DOCUMENT PASSAGE:
▬▬▬

Is Jackson Ready to Lead Vikings?

The 20-17 loss last Sunday by the Minnesota Vikings to the Detroit Lions has prompted a number of questions surrounding the Vikings’ ability to end the 07-08 season with a winning record. As an avid Vikings' fan myself, it’s tough to talk about it but aside from the defense, there really is nothing going right for the Vikings. Having struggled for years with consistency in the quarterback spot, this year definitely will not be an exception.

It was reported when Tarvaris Jackson was drafted as the last pick in the second round of the 2006 NFL draft that the Vikings were excited to have found somebody who needed development or was a “diamond in the rough” so to speak. Unfortunately, the development curve seems to be far more gradual than Vikings' head coach, Brad Childress, was expecting.  In the week two loss to the Lions, Jackson threw four interceptions, tying the likes of Daunte Culpepper for a team high interception record.

As a commentator, it’s difficult to try to pinpoint what Jackson’s biggest problems are and where the biggest opportunities for growth are. The most unfortunate part is really that there are instances in which Jackson looks like a seasoned veteran. The subtle pump-fake that’s reminiscent of a young Peyton Manning or the scramble and explosive speed of Michael Vick when he was still allowed in the NFL. Those moments are apparently fleeting though, and it’s the lack of awareness and rookie mistakes that dominate Jackson’s time on the field.

▬▬▬

PROVIDED RECORDS:

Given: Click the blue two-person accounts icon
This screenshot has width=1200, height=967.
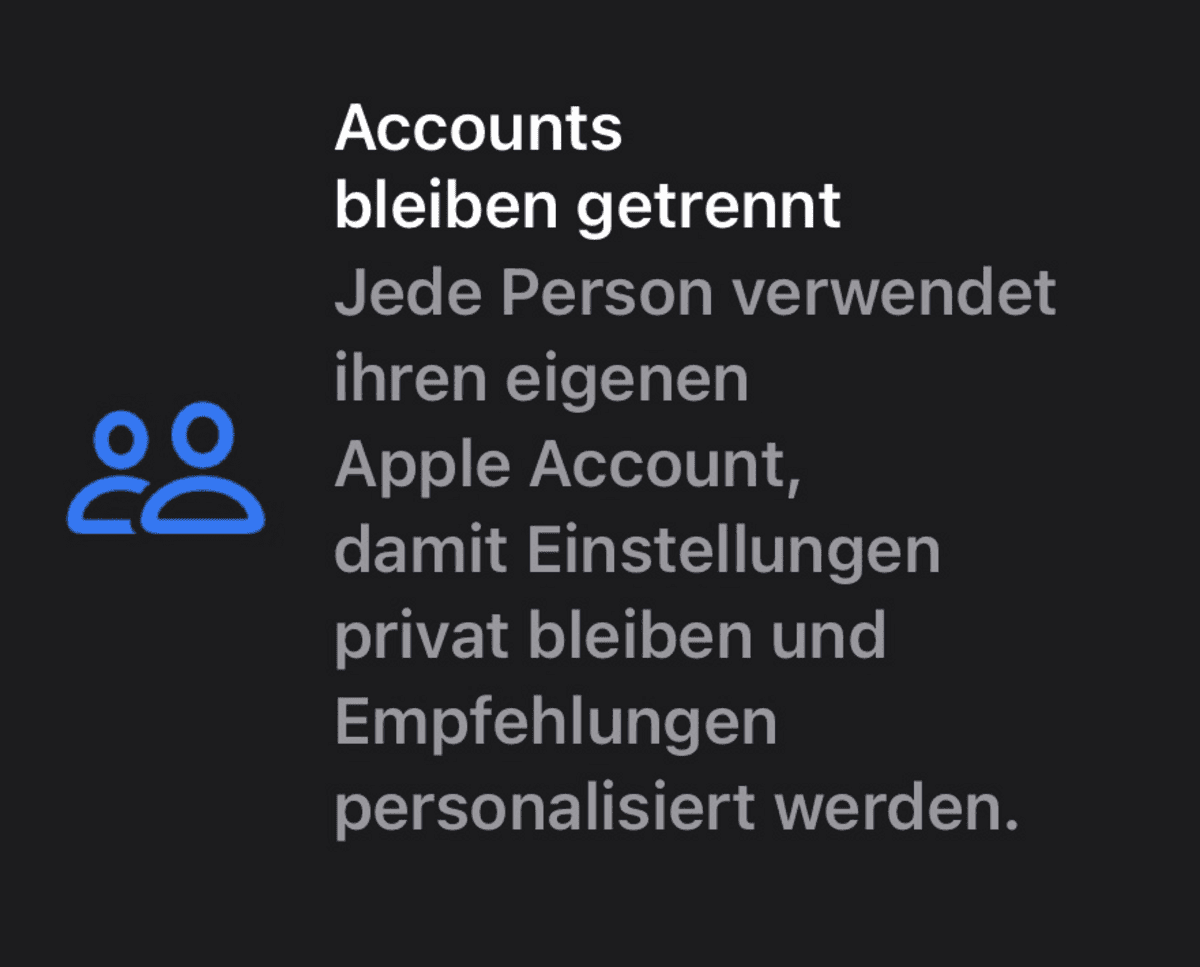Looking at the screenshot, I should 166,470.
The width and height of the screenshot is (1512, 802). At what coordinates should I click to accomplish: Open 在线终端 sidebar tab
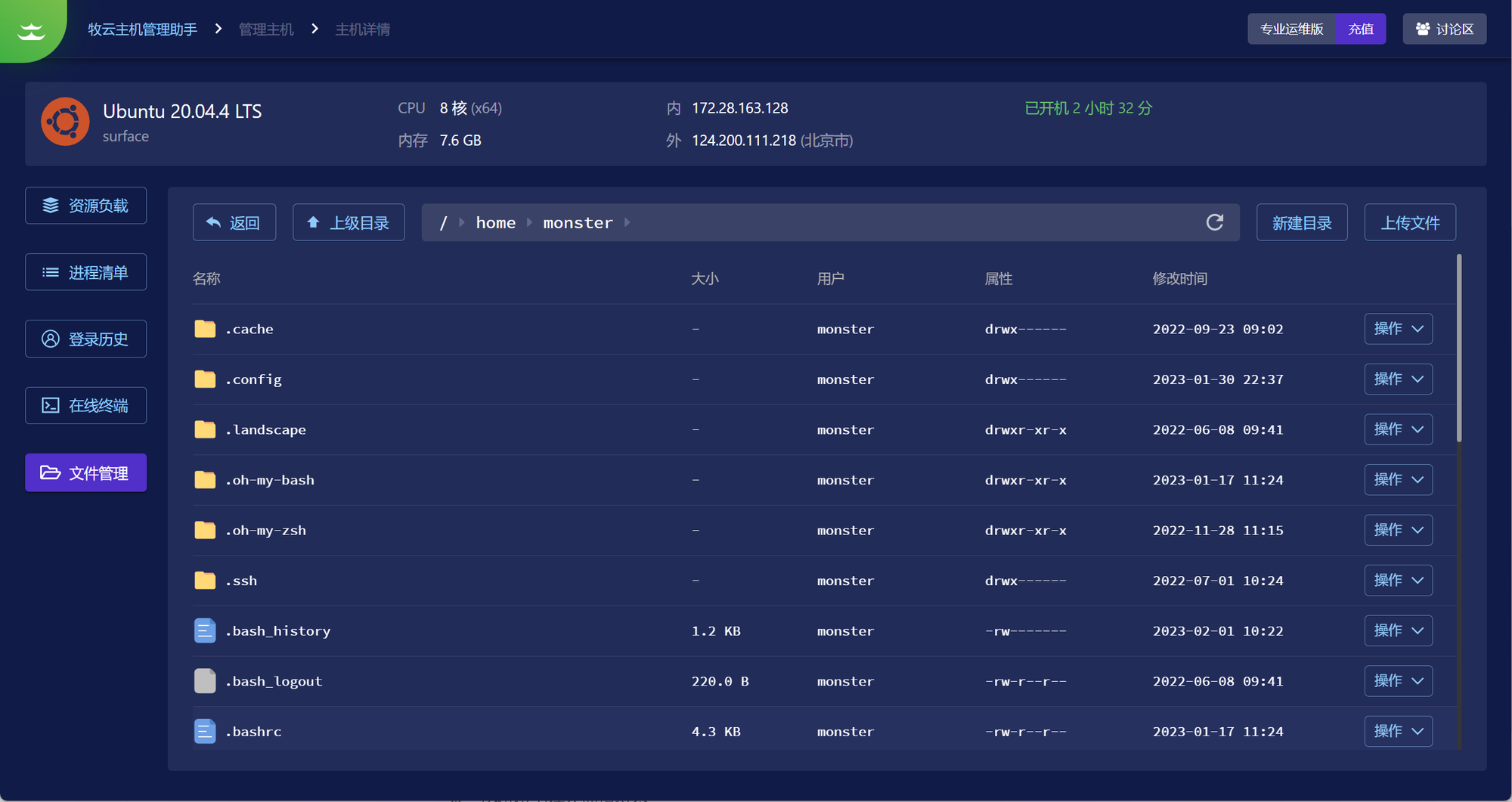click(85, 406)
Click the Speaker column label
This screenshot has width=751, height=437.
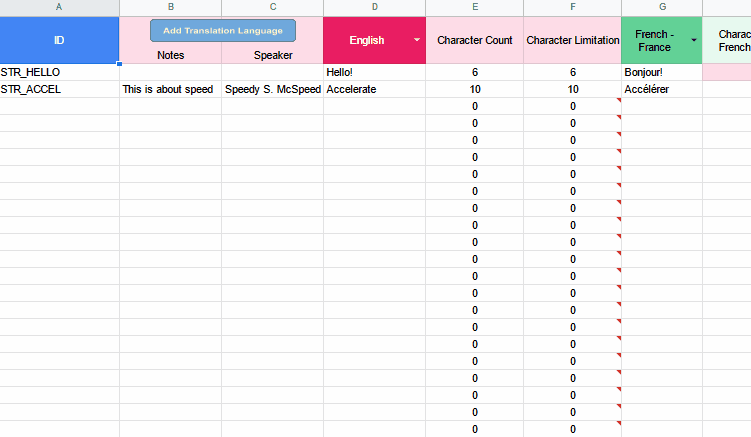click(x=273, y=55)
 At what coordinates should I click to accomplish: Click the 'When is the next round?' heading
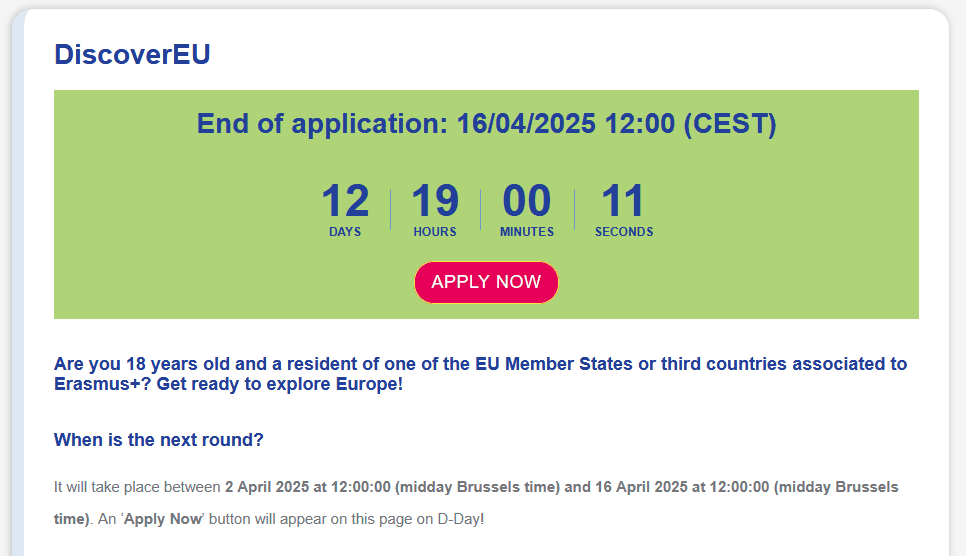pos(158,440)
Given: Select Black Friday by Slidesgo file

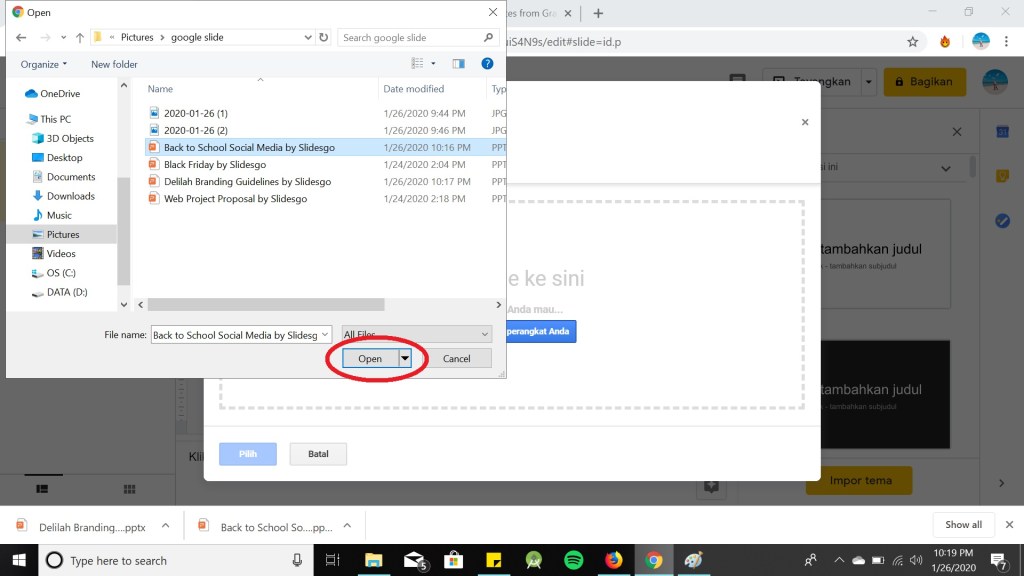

▬▬▬

INSTRUCTIONS:
• 1. Please rewrite the paragraph of the article on Tarvaris Jackson that begins "It was reported when Tarvaris Jackson was drafted" as a short bulleted list that keeps its main facts.
• 2. Answer these questions using the article on Tarvaris Jackson:
(a) What was the final score of the Vikings' loss to the Detroit Lions?
(b) In which round of the 2006 NFL draft was Jackson picked?
(c) Which quarterback's pump-fake does Jackson's remind the writer of?
• 3. Carry on the article on Tarvaris Jackson from its last sentence.

RESPONSES IN ORDER:
• 1.
- Tarvaris Jackson was the last pick in the second round of the 2006 NFL draft.
- The Vikings were excited to have found a "diamond in the rough" who needed development.
- His development has been slower than head coach Brad Childress expected.
- In the week two loss to the Lions, Jackson threw four interceptions, tying Daunte Culpepper's team high.

• 2.
(a) 20-17
(b) The second round, as its last pick
(c) A young Peyton Manning

• 3.
The Minnesota Vikings have always had quarterback problems, and recent years have gotten worse and worse. There has always been a habit of bringing in veteran quarterbacks at the end of their careers to warm them up to finish with a winning record on another team. Enter Brad Johnson, Randal Cunningham, etc. If Jackson was given time to develop fully, the Vikings would have a chance at becoming a great team. While the lack of the explosive offense that came with players like Randy Moss in seasons past make it difficult, Jackson is going to have to start making big plays. Lenience on a growth curve is going to be necessary to foster development of a young quarterback but without signs of improvement; it really is a lost cause.

My recommendation would be this: start calling plays that allow Tarvaris Jackson the opportunity to exercise the mobility he was notorious for in college. Allow him to work with a core group of receivers on a wide variety of routes.  This will help facilitate Jackson’s ability to explore options at all positions on the field, and work with the new star running back Adrian Peterson on the short slant routes.  If Jackson can team up with Peterson on 3-5 short receptions a game to help build confidence for both, the Vikings have a much better chance of having a record above .500 than they do now.